There is no reorganization that can increase the tempo of other organizations (pace of customer feedback), which is often the key bottleneck in software already. The same speed dynamic is not new, it is just in sharper focus.
Lemonade is doing something like what you describe in Insurance. I suspect other examples exist. But most market segments, even in “pure“ software, don’t revolve around only the software product, so it is slower to become obvious if better products emerge.
Why wouldn’t you see the firm freeze programmer hires and start laying off people en mass?
I’m not sure we’d see this starkly if people can change roles and shift between job types, but haven’t we seen firms engage in large rounds of layoffs and follow up by not hiring as many coders already over the past couple years?
Why fire devs that are 10x productive now and you can ship 10x more/faster? You don’t want to overtake your unaugmented competitors and survive those who didn’t fire theirs?
… did you read david’s comment?
This is basically a version of Tyler Cowen’s argument (summarized here: https://marginalrevolution.com/marginalrevolution/2025/02/why-i-think-ai-take-off-is-relatively-slow.html) for why AGI won’t change things as quickly as we think because once intelligence is no longer a bottleneck, the other constraints become much more binding.
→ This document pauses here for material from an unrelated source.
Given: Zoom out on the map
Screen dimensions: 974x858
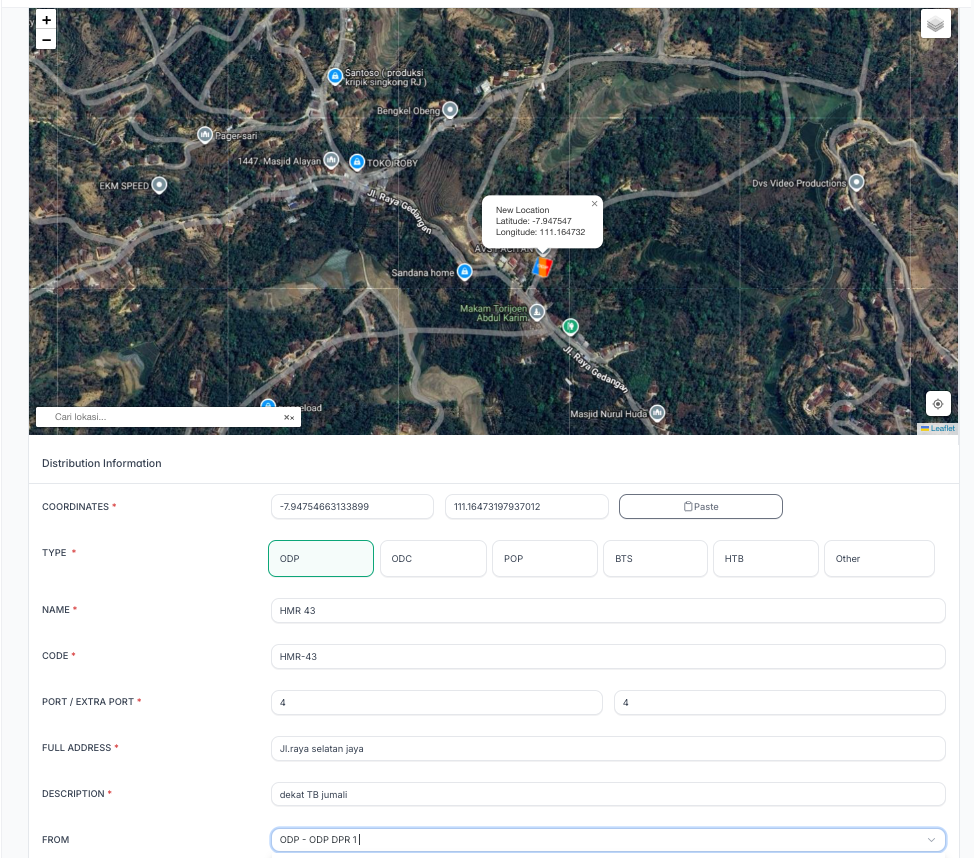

Once programmers no longer become the bottleneck, we’ll be bound by the friction that exists elsewhere within companies.
Yes, except that as soon as AI can replace the other sources of friction, we’ll have a fairly explosive takeoff; he thinks these sources of friction will stay forever, while I think they are currently barriers, but the engine for radical takeoff isn’t going to happen via traditional processes adopting the models in individual roles, it will be via new business models developed to take advantage of the technology.
Much like early TV was just videos of people putting on plays, and it took time for people to realize the potential—but once they did, they didn’t make plays that were better for TV, they did something that actually used the medium well. And what using AI well would mean, in context of business implications is cutting out human delays, inputs, and required oversight. Which is worrying for several reasons!